> YOUR GOAL: Write out every row below verbatim, preserving each character, space, and line break.

> RAW DATA:
◇ ◇ ◇ ◇
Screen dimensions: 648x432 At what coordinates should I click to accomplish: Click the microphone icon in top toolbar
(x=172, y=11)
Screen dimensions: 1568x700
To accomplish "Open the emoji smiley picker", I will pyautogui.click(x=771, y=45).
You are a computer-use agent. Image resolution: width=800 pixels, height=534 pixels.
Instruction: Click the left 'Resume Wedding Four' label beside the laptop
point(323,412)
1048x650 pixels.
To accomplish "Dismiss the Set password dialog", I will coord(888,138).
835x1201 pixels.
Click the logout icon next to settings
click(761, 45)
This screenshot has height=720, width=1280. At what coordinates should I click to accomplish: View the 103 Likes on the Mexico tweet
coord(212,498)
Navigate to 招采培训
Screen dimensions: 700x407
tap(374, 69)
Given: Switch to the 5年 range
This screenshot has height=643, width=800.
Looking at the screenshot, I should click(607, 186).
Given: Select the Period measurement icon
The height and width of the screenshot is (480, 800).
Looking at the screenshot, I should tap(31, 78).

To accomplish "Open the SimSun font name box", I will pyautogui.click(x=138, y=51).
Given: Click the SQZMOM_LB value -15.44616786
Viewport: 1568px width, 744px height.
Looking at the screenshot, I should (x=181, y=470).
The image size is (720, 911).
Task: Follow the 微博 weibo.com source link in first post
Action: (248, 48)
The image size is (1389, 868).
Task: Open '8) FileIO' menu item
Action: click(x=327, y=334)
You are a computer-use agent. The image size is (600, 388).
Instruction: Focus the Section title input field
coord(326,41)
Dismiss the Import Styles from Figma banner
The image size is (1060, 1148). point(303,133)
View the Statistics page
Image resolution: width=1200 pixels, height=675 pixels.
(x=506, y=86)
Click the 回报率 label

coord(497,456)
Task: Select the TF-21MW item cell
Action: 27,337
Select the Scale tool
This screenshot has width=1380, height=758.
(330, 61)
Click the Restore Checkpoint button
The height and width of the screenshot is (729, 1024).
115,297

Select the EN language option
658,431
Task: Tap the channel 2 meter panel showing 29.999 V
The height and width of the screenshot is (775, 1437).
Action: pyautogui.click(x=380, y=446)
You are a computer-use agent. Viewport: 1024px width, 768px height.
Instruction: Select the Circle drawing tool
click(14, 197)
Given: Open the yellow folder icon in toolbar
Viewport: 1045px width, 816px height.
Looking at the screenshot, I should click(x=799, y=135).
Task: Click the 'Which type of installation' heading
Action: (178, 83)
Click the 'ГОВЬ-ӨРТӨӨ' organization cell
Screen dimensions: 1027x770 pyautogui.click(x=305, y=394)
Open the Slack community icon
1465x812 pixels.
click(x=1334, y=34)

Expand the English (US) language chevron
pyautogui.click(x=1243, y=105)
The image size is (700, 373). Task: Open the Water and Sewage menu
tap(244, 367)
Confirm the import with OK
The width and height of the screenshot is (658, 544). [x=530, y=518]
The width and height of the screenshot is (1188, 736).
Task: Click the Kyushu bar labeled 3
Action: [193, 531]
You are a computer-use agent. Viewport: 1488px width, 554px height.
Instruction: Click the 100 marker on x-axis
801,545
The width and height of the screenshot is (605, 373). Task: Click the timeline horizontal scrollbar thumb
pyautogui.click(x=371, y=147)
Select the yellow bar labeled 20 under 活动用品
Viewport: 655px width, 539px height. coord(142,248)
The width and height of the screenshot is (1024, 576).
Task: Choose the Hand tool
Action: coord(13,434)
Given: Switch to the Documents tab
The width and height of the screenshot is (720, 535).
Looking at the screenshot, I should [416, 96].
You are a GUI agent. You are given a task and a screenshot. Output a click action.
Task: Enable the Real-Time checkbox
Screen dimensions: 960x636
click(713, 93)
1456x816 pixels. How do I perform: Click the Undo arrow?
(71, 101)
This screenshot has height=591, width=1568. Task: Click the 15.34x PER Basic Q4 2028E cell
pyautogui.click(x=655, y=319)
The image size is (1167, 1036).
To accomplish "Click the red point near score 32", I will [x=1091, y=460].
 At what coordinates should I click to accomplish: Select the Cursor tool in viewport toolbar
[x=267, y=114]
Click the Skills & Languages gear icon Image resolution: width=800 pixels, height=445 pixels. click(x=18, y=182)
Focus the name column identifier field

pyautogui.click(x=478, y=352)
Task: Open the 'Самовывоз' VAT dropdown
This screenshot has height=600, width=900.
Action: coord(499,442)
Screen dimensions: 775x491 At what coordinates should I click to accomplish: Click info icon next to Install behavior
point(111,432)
◇ ◇ ◇ ◇
> EXPECTED ANSWER:
Screen dimensions: 648x432 At what coordinates should I click to accomplish: Click the microphone icon in top toolbar
(x=172, y=11)
Screen dimensions: 1568x700
To accomplish "Open the emoji smiley picker", I will pyautogui.click(x=771, y=45).
You are a computer-use agent. Image resolution: width=800 pixels, height=534 pixels.
Instruction: Click the left 'Resume Wedding Four' label beside the laptop
point(323,412)
1048x650 pixels.
To accomplish "Dismiss the Set password dialog", I will coord(888,138).
835x1201 pixels.
Click the logout icon next to settings
click(761, 45)
This screenshot has height=720, width=1280. At what coordinates should I click to accomplish: View the 103 Likes on the Mexico tweet
coord(212,498)
Navigate to 招采培训
Screen dimensions: 700x407
tap(374, 69)
Given: Switch to the 5年 range
This screenshot has height=643, width=800.
Looking at the screenshot, I should click(607, 186).
Given: Select the Period measurement icon
The height and width of the screenshot is (480, 800).
Looking at the screenshot, I should tap(31, 78).

To accomplish "Open the SimSun font name box", I will pyautogui.click(x=138, y=51).
Given: Click the SQZMOM_LB value -15.44616786
Viewport: 1568px width, 744px height.
Looking at the screenshot, I should (x=181, y=470).
The image size is (720, 911).
Task: Follow the 微博 weibo.com source link in first post
Action: (248, 48)
The image size is (1389, 868).
Task: Open '8) FileIO' menu item
Action: click(x=327, y=334)
You are a computer-use agent. The image size is (600, 388).
Instruction: Focus the Section title input field
coord(326,41)
Dismiss the Import Styles from Figma banner
The image size is (1060, 1148). point(303,133)
View the Statistics page
Image resolution: width=1200 pixels, height=675 pixels.
(x=506, y=86)
Click the 回报率 label

coord(497,456)
Task: Select the TF-21MW item cell
Action: 27,337
Select the Scale tool
This screenshot has width=1380, height=758.
(330, 61)
Click the Restore Checkpoint button
The height and width of the screenshot is (729, 1024).
115,297

Select the EN language option
658,431
Task: Tap the channel 2 meter panel showing 29.999 V
The height and width of the screenshot is (775, 1437).
Action: pyautogui.click(x=380, y=446)
You are a computer-use agent. Viewport: 1024px width, 768px height.
Instruction: Select the Circle drawing tool
click(14, 197)
Given: Open the yellow folder icon in toolbar
Viewport: 1045px width, 816px height.
Looking at the screenshot, I should click(x=799, y=135).
Task: Click the 'Which type of installation' heading
Action: (178, 83)
Click the 'ГОВЬ-ӨРТӨӨ' organization cell
Screen dimensions: 1027x770 pyautogui.click(x=305, y=394)
Open the Slack community icon
1465x812 pixels.
click(x=1334, y=34)

Expand the English (US) language chevron
pyautogui.click(x=1243, y=105)
The image size is (700, 373). Task: Open the Water and Sewage menu
tap(244, 367)
Confirm the import with OK
The width and height of the screenshot is (658, 544). [x=530, y=518]
The width and height of the screenshot is (1188, 736).
Task: Click the Kyushu bar labeled 3
Action: [193, 531]
You are a computer-use agent. Viewport: 1488px width, 554px height.
Instruction: Click the 100 marker on x-axis
801,545
The width and height of the screenshot is (605, 373). Task: Click the timeline horizontal scrollbar thumb
pyautogui.click(x=371, y=147)
Select the yellow bar labeled 20 under 活动用品
Viewport: 655px width, 539px height. coord(142,248)
The width and height of the screenshot is (1024, 576).
Task: Choose the Hand tool
Action: coord(13,434)
Given: Switch to the Documents tab
The width and height of the screenshot is (720, 535).
Looking at the screenshot, I should [416, 96].
You are a GUI agent. You are given a task and a screenshot. Output a click action.
Task: Enable the Real-Time checkbox
Screen dimensions: 960x636
click(713, 93)
1456x816 pixels. How do I perform: Click the Undo arrow?
(71, 101)
This screenshot has height=591, width=1568. Task: Click the 15.34x PER Basic Q4 2028E cell
pyautogui.click(x=655, y=319)
The image size is (1167, 1036).
To accomplish "Click the red point near score 32", I will [x=1091, y=460].
 At what coordinates should I click to accomplish: Select the Cursor tool in viewport toolbar
[x=267, y=114]
Click the Skills & Languages gear icon Image resolution: width=800 pixels, height=445 pixels. click(x=18, y=182)
Focus the name column identifier field

pyautogui.click(x=478, y=352)
Task: Open the 'Самовывоз' VAT dropdown
This screenshot has height=600, width=900.
Action: coord(499,442)
Screen dimensions: 775x491 At what coordinates should I click to accomplish: Click info icon next to Install behavior
point(111,432)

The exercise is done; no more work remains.